= VORLIEGENDER TEXT =
Abgastests VW-Chef Müller nennt Experimente "unethisch und abstoßend"

Matthias Müller
Foto: Andreas Arnold/ dpaWenn der VW-Vorstandschef beim Jahresempfang in Brüssel redet, geht es meist um ambitionierte Zukunftsprojekte, um neue Initiativen und darum, wie Volkswagen seine globale Führungsposition nicht nur zementiert, sondern ausbaut. Diesmal allerdings war alles anders: Matthias Müller musste sich für die Beteiligung seiner Firma an den umstrittenen Experimenten in den USA rechtfertigen.
Als inakzeptabel bezeichnete Müller die Abgastests: "Die damals von der EUGT in den USA praktizierten Methoden waren falsch, sie waren unethisch und abstoßend. Mit Interessenvertretung oder wissenschaftlicher Aufklärung hatte das nichts, gar nichts zu tun", sagte der Konzernchef am Montagabend in Brüssel.
"Mir tut es leid, dass Volkswagen als einer der Träger der EUGT an diesen Vorgängen beteiligt war. [...] Es gibt Dinge, die tut man schlicht nicht." Es müssten nun "alle nötigen Konsequenzen" gezogen werden.
Der niedersächsische Wirtschaftsminister und VW-Aufsichtsrat Bernd Althusmann bezeichnete die Tierversuche beim Test von Dieselabgasen als "absurd und unentschuldbar". Er erwarte neben einer vollständigen Aufklärung und einem umfassenden Bericht an den Aufsichtsrat "harte personelle Konsequenzen" für diejenigen, die für diese Tierversuche verantwortlich seien, sagte der CDU-Politiker. Die Verantwortlichen sollten umgehend ermittelt werden. (Lesen Sie hier einen Kommentar darüber, wie weit Volkswagen mit dem von Konzernchef Müller versprochenen Kulturwandel bislang gekommen ist.)

= Gespeicherte Einträge =

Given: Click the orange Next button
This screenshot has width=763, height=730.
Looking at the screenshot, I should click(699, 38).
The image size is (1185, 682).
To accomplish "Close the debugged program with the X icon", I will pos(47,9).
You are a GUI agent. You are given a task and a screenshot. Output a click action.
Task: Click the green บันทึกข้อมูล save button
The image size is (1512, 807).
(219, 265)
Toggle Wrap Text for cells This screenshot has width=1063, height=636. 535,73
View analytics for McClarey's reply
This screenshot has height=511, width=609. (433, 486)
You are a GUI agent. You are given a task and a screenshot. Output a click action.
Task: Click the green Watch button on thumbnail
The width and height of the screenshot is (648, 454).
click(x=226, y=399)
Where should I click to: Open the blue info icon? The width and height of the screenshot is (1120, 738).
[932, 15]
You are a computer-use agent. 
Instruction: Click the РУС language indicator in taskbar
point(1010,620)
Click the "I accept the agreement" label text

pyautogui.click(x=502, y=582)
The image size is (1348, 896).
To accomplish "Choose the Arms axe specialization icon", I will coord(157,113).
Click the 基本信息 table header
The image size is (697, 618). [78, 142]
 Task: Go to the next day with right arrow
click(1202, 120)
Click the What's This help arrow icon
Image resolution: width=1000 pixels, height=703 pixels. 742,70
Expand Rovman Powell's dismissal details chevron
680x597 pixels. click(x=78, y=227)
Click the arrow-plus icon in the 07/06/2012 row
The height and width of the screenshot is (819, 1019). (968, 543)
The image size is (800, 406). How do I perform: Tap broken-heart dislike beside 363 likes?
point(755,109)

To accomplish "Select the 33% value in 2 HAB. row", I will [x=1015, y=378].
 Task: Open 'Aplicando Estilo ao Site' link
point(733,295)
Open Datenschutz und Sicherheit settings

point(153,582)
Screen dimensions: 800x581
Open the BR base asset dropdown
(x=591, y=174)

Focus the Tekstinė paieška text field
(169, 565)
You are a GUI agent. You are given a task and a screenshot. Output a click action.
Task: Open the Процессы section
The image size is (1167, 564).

= AUFGABEN =
a – Beantworten Sie diese Fragen zum Artikel über die VW-Abgastests:
(i) In welcher Stadt sprach Müller am Montagabend?
(ii) Welcher Partei gehört Bernd Althusmann an?
(iii) Mit welchen zwei Adjektiven beschrieb Althusmann die Tierversuche?
b – Können Sie den Abschnitt aus dem Artikel über die VW-Abgastests, beginnend mit „Abgastests VW-Chef Müller“ und weiter bis einschließlich „den USA rechtfertigen.“, noch einmal wiedergeben und dabei „Brüssel“ gegen „Straßburg“ austauschen?

= IHRE ANTWORTEN =
a –
(i) In Brüssel.
(ii) Der CDU.
(iii) „absurd und unentschuldbar“

b –
Abgastests VW-Chef Müller nennt Experimente "unethisch und abstoßend"

Matthias Müller
Foto: Andreas Arnold/ dpaWenn der VW-Vorstandschef beim Jahresempfang in Straßburg redet, geht es meist um ambitionierte Zukunftsprojekte, um neue Initiativen und darum, wie Volkswagen seine globale Führungsposition nicht nur zementiert, sondern ausbaut. Diesmal allerdings war alles anders: Matthias Müller musste sich für die Beteiligung seiner Firma an den umstrittenen Experimenten in den USA rechtfertigen.